§ Task goal: Reproduce, exactly and in full, the lines from the one with "Wo Nach Richten (53, 2562)" through the one with "For every named target in this 854×2576" in the data below; drop pictures.

(Input for this task Opens)

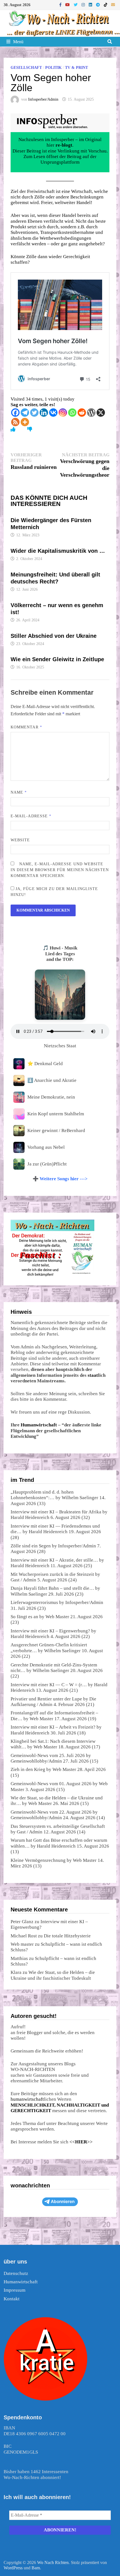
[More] (25, 422)
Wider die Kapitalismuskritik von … (58, 551)
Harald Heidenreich (30, 1517)
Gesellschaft (26, 68)
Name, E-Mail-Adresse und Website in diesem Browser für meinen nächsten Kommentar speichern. (60, 870)
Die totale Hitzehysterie (67, 1935)
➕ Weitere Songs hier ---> (60, 1178)
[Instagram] (83, 4)
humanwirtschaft (27, 2099)
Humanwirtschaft (39, 1425)
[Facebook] (61, 4)
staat (93, 1375)
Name (19, 792)
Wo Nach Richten (53, 2562)
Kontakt (12, 2298)
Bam (36, 2567)
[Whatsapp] (72, 412)
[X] (101, 412)
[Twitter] (76, 4)
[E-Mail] (113, 4)
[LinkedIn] (91, 4)
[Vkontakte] (53, 412)
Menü (18, 41)
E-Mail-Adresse (31, 816)
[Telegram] (98, 4)
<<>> (81, 2141)
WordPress (13, 2567)
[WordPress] (91, 412)
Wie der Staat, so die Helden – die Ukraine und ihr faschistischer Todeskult (53, 1975)
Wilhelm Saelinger (80, 1497)
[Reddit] (82, 412)
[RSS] (15, 422)
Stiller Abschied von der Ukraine (54, 636)
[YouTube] (68, 4)
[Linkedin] (44, 412)
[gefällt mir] (13, 429)
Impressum (14, 2290)
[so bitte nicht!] (29, 429)
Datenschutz (16, 2273)
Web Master (57, 1616)
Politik (53, 68)
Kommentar (26, 727)
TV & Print (76, 68)
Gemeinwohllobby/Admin (36, 1761)
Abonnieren (63, 2201)
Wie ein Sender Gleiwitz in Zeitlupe (57, 659)
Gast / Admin (23, 1580)
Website (20, 840)
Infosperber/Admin (43, 99)
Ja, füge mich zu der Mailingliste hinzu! (54, 892)
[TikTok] (106, 4)
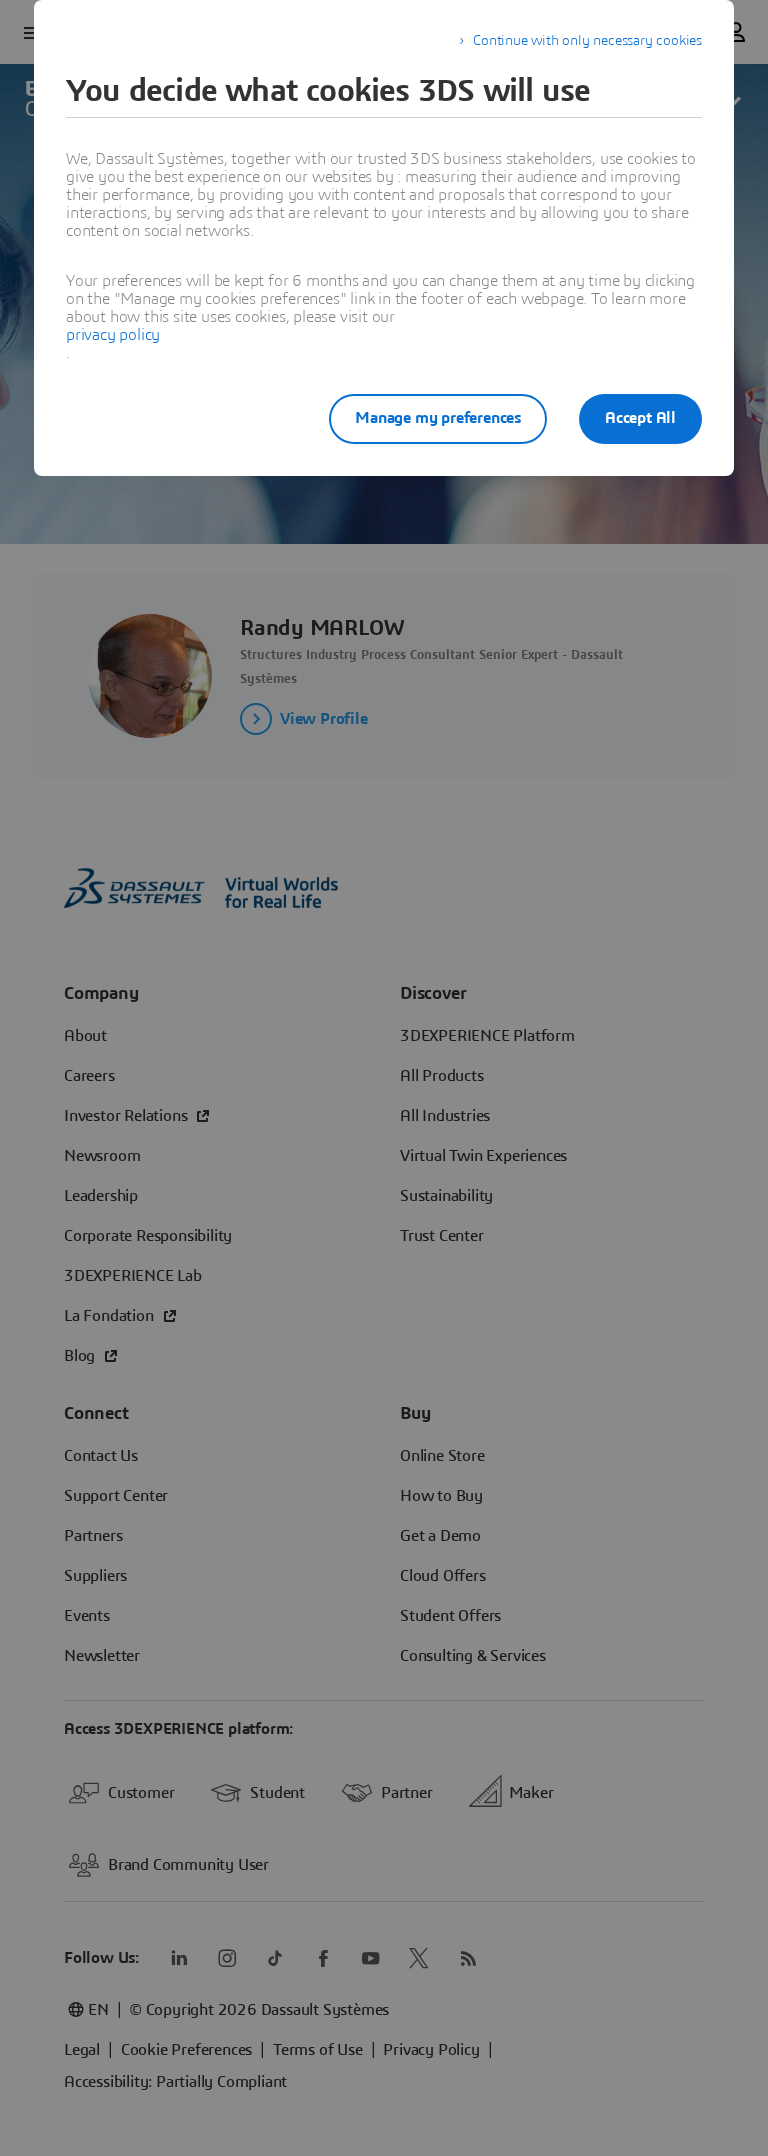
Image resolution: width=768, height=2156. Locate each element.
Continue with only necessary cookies (587, 41)
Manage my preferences (438, 418)
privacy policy (113, 335)
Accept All (640, 418)
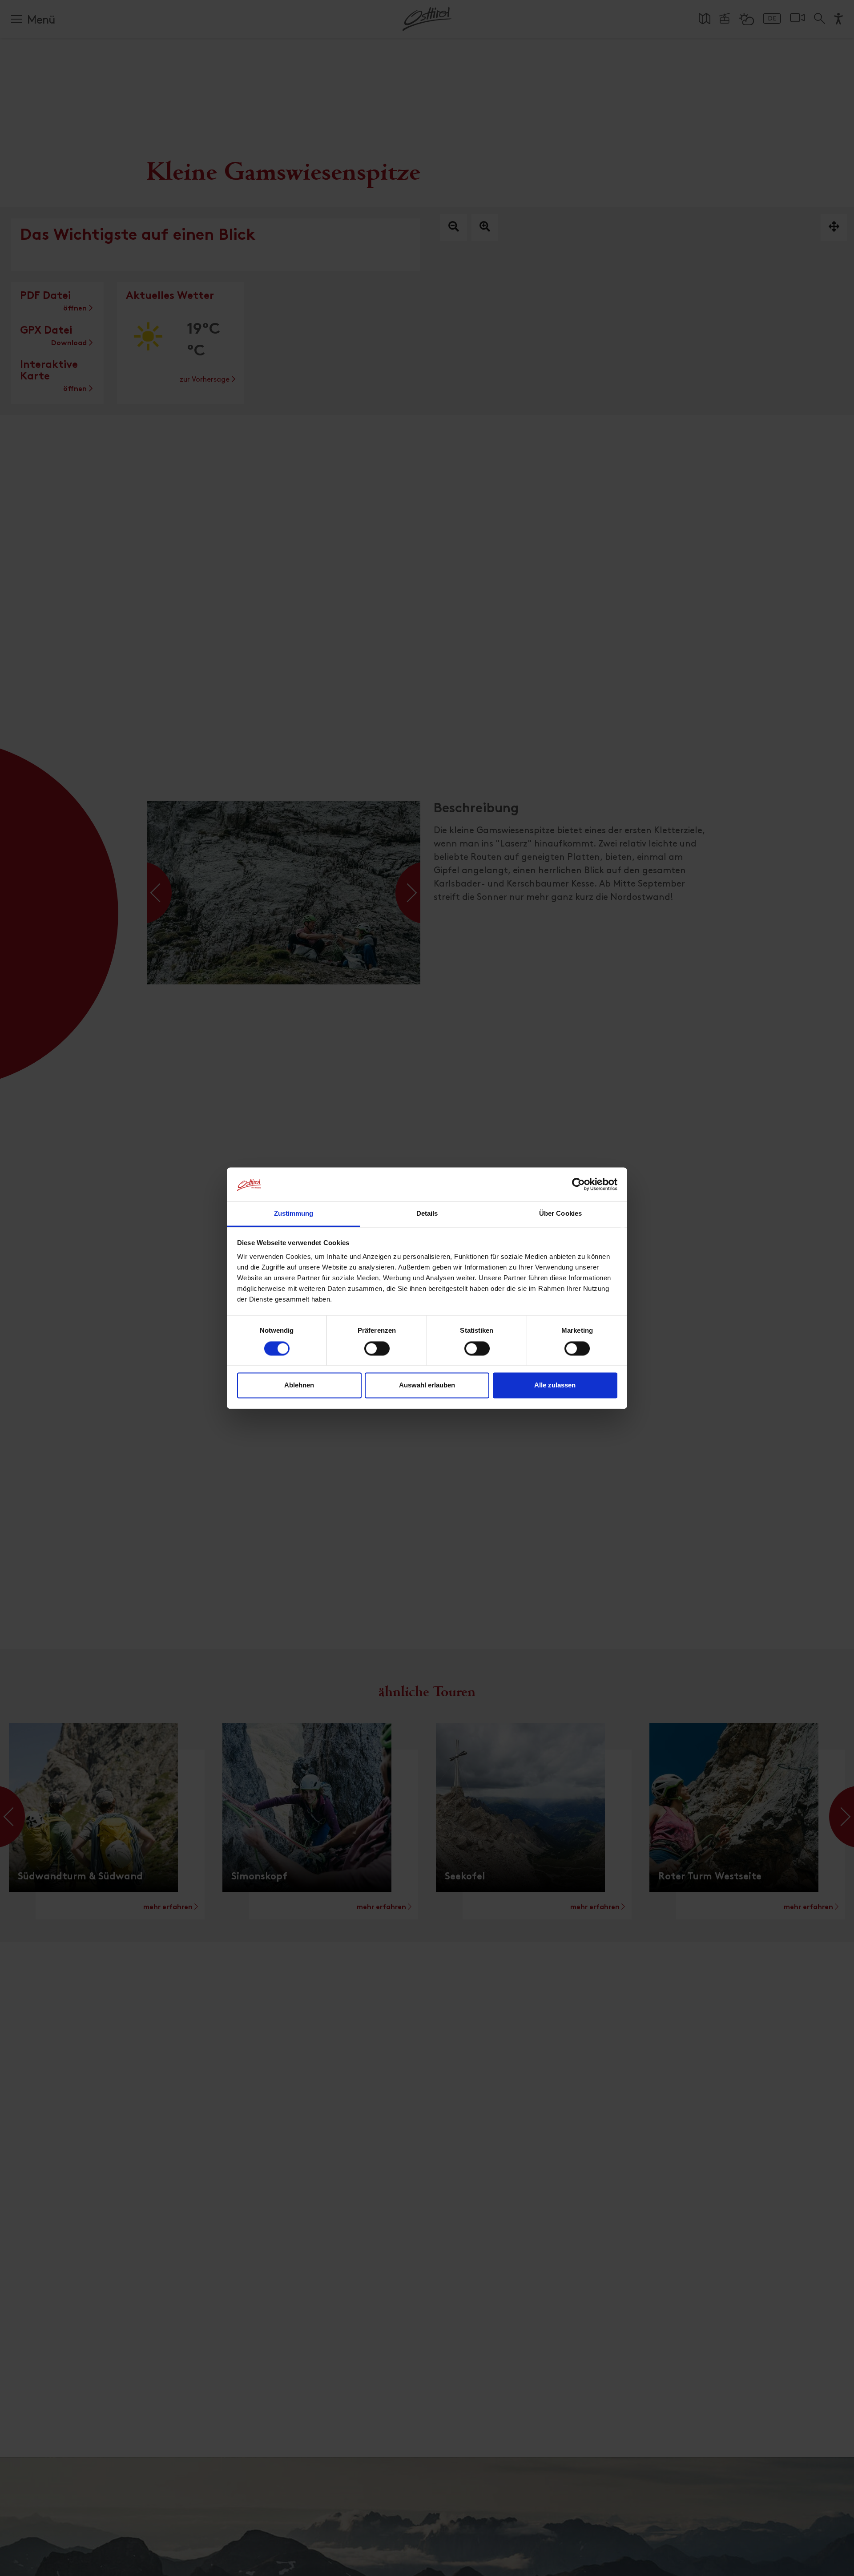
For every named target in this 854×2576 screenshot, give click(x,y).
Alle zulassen (555, 1385)
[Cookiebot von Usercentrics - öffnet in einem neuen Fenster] (578, 1184)
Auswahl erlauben (427, 1385)
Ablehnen (299, 1385)
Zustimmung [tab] (294, 1213)
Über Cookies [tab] (560, 1213)
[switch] (377, 1353)
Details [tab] (427, 1213)
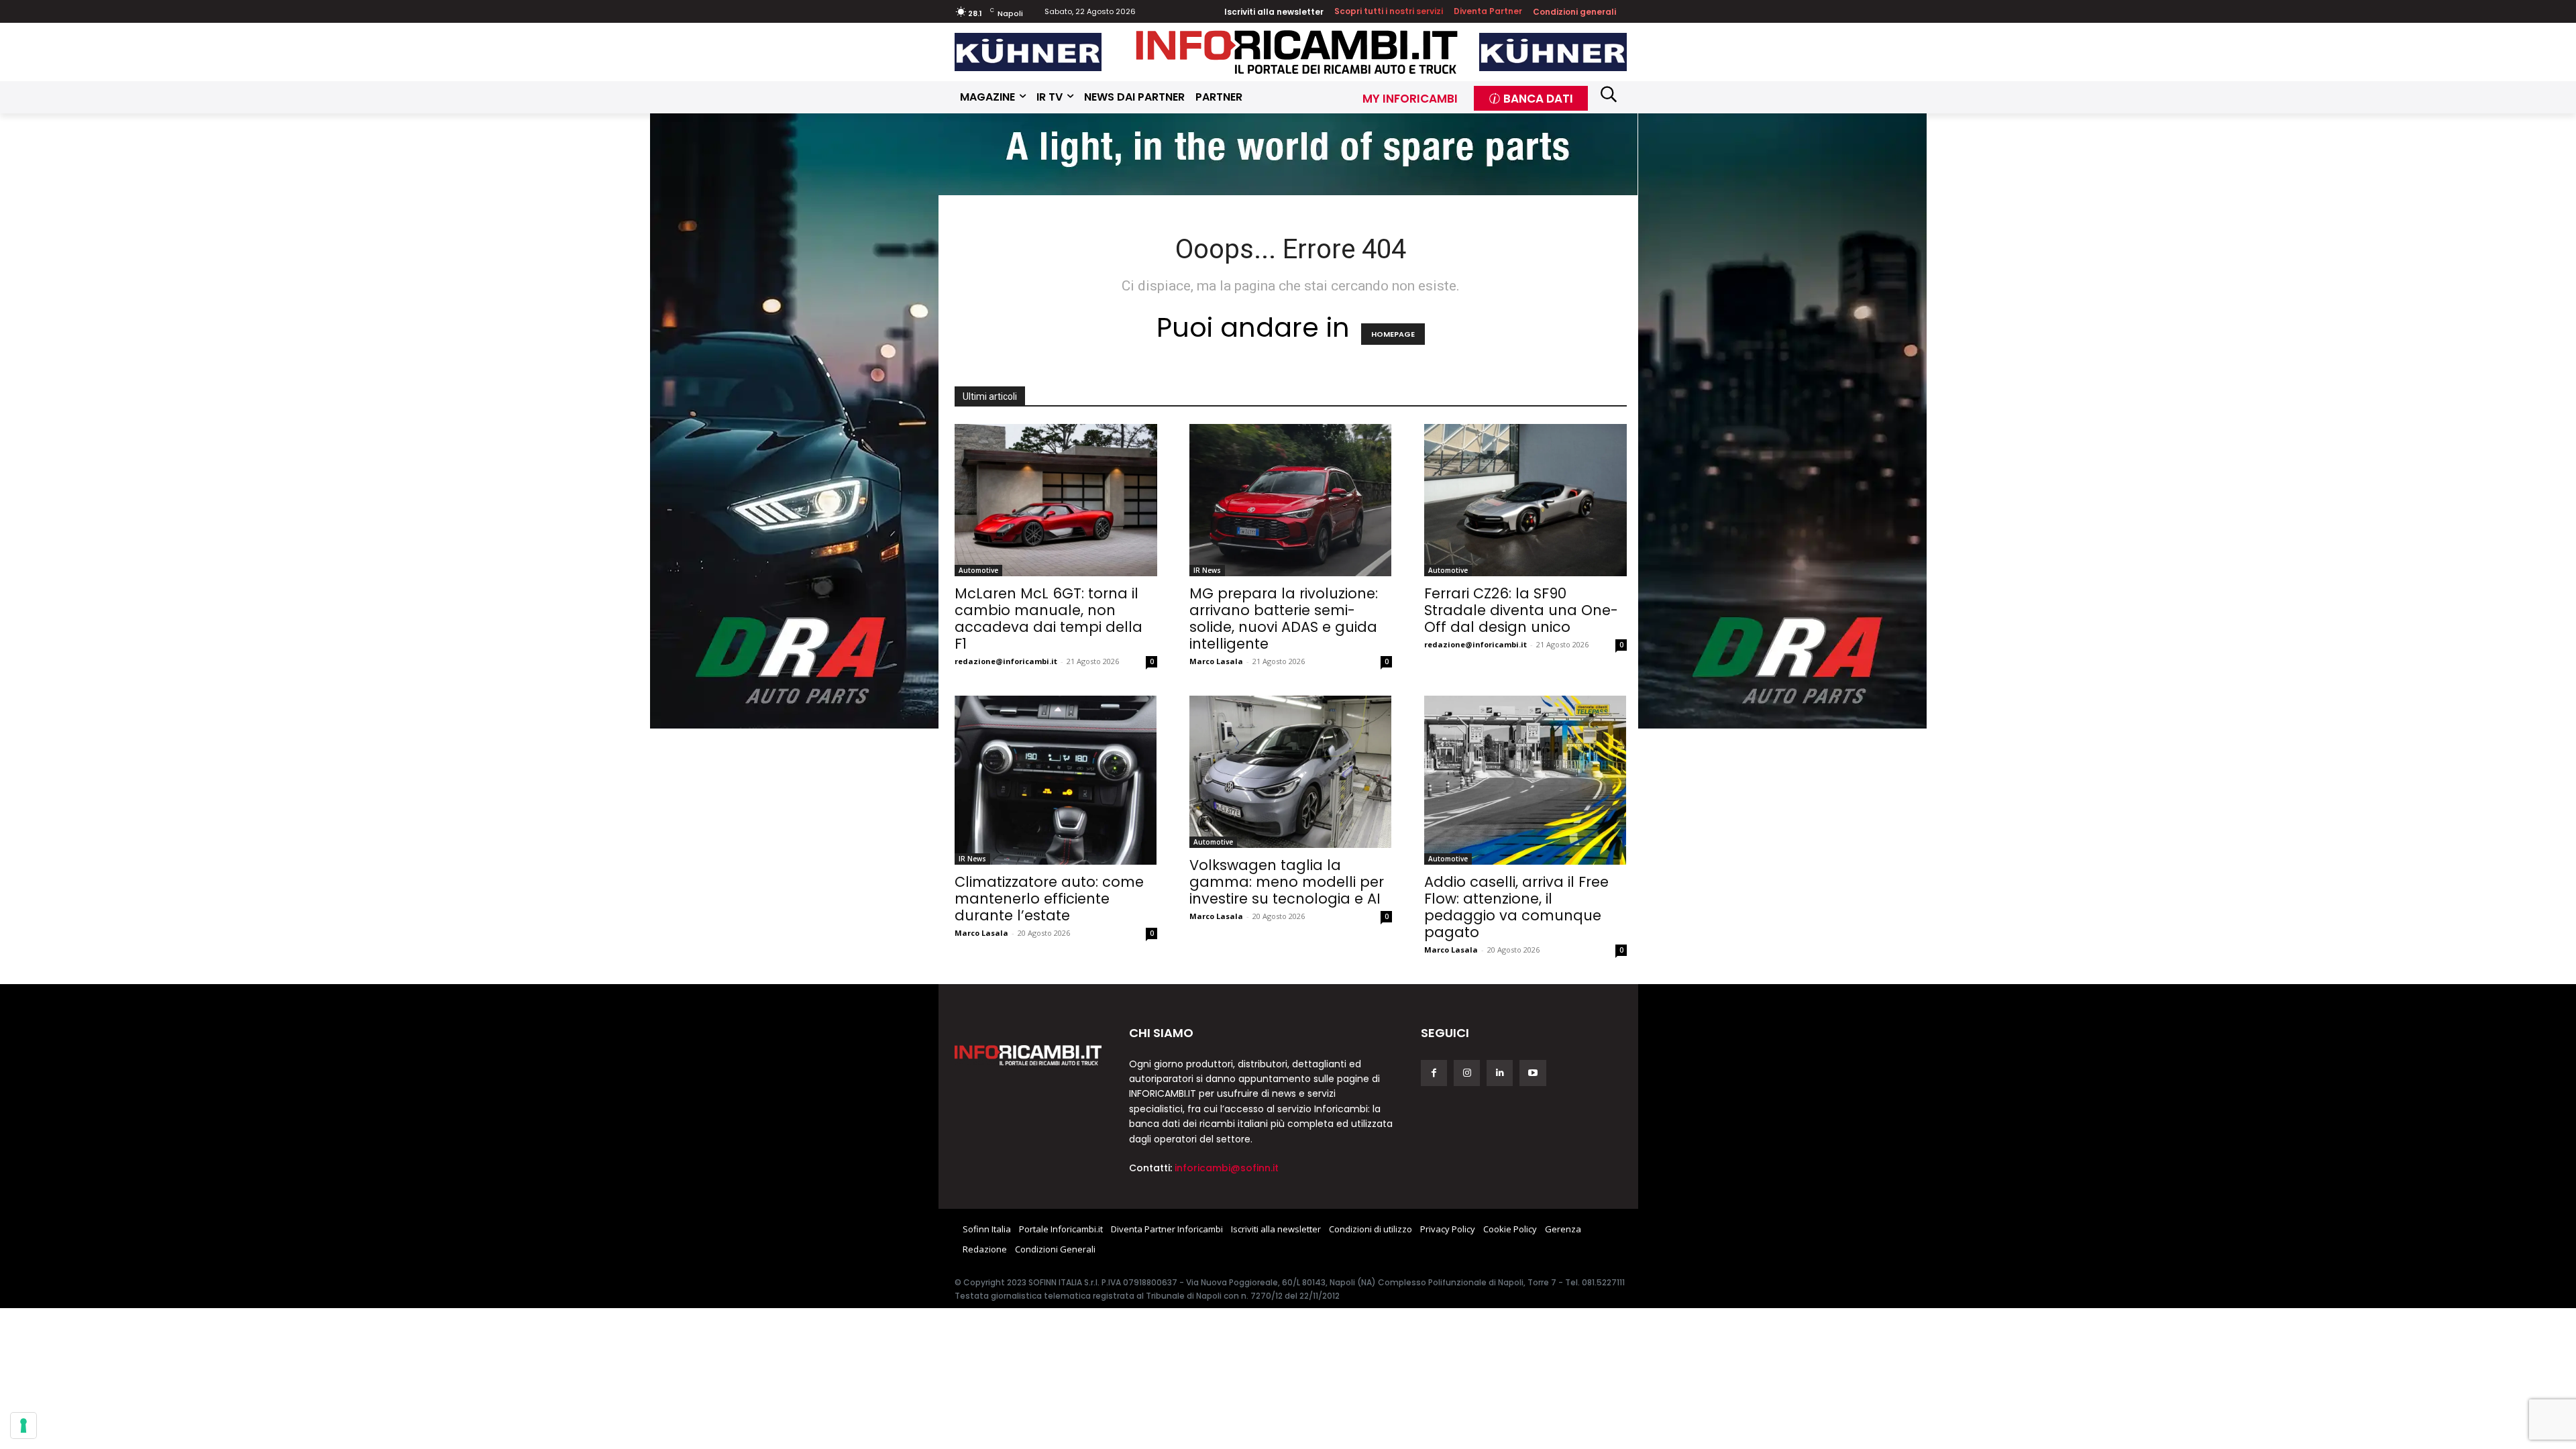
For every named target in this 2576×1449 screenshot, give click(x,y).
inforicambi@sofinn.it (1227, 1168)
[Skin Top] (1288, 153)
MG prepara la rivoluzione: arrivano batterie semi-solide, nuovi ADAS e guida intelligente (1283, 618)
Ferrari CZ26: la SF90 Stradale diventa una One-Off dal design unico (1521, 610)
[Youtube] (1532, 1073)
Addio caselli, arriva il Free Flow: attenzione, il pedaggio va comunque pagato (1516, 907)
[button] (1609, 94)
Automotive (978, 570)
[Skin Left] (794, 420)
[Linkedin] (1500, 1073)
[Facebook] (1434, 1073)
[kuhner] (1028, 51)
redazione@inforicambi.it (1006, 661)
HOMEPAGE (1393, 334)
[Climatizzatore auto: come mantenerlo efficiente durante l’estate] (1056, 780)
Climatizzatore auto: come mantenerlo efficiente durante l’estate (1049, 898)
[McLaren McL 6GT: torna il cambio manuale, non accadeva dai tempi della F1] (1056, 500)
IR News (1207, 570)
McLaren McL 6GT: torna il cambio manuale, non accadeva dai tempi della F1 (1048, 618)
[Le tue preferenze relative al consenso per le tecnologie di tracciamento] (23, 1425)
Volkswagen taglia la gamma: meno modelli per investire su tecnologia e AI (1286, 881)
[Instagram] (1467, 1073)
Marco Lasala (1216, 661)
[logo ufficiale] (1028, 1055)
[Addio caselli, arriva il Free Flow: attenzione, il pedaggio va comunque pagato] (1525, 780)
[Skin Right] (1782, 420)
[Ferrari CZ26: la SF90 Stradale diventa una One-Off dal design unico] (1525, 500)
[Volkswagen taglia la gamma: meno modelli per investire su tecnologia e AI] (1290, 772)
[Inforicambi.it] (1296, 52)
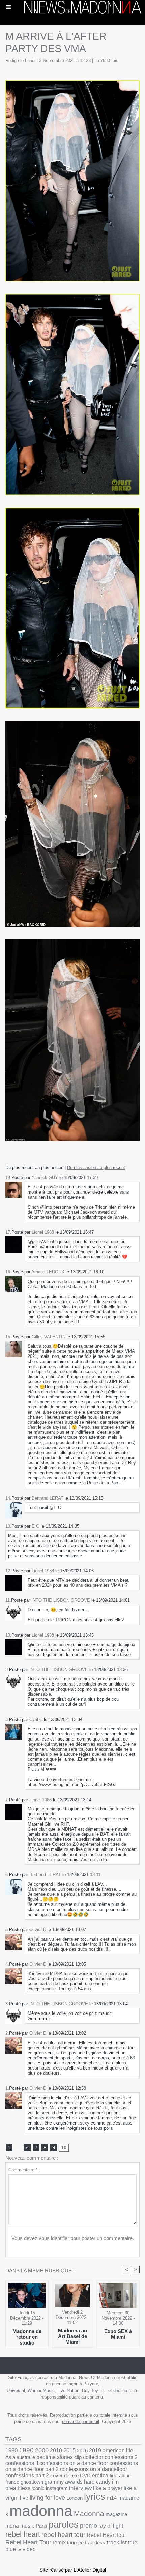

(Input for this task Closes)

§ Result for this task:
Wo Nach Richten (53, 2562)
Kontakt (12, 2298)
Bam (36, 2567)
[Whatsapp] (72, 412)
[X] (101, 412)
[Twitter] (76, 4)
[E-Mail] (113, 4)
[LinkedIn] (91, 4)
[Vkontakte] (53, 412)
Menü (18, 41)
E-Mail-Adresse (31, 816)
[Telegram] (98, 4)
<<>> (81, 2141)
WordPress (13, 2567)
[WordPress] (91, 412)
Wie der Staat, so die Helden – die Ukraine und ihr faschistischer Todeskult (53, 1975)
Wilhelm Saelinger (80, 1497)
[Reddit] (82, 412)
[RSS] (15, 422)
Stiller Abschied von der Ukraine (54, 636)
[YouTube] (68, 4)
[Linkedin] (44, 412)
[gefällt mir] (13, 429)
Impressum (14, 2290)
[so bitte nicht!] (29, 429)
Datenschutz (16, 2273)
Web Master (57, 1616)
Politik (53, 68)
Kommentar (26, 727)
TV & Print (76, 68)
Gemeinwohllobby/Admin (36, 1761)
Abonnieren (63, 2201)
Wie ein Sender Gleiwitz in Zeitlupe (57, 659)
Gast / Admin (23, 1580)
Website (20, 840)
Infosperber/Admin (43, 99)
Ja, füge mich zu der Mailingliste hinzu! (54, 892)
[TikTok] (106, 4)
Image resolution: width=768, height=2156. Locate each element.
Continue with only necessary cookies (587, 41)
Manage my preferences (438, 418)
privacy policy (113, 335)
Accept All (640, 418)
For every named target in this 854×2576 screenshot, give click(x,y).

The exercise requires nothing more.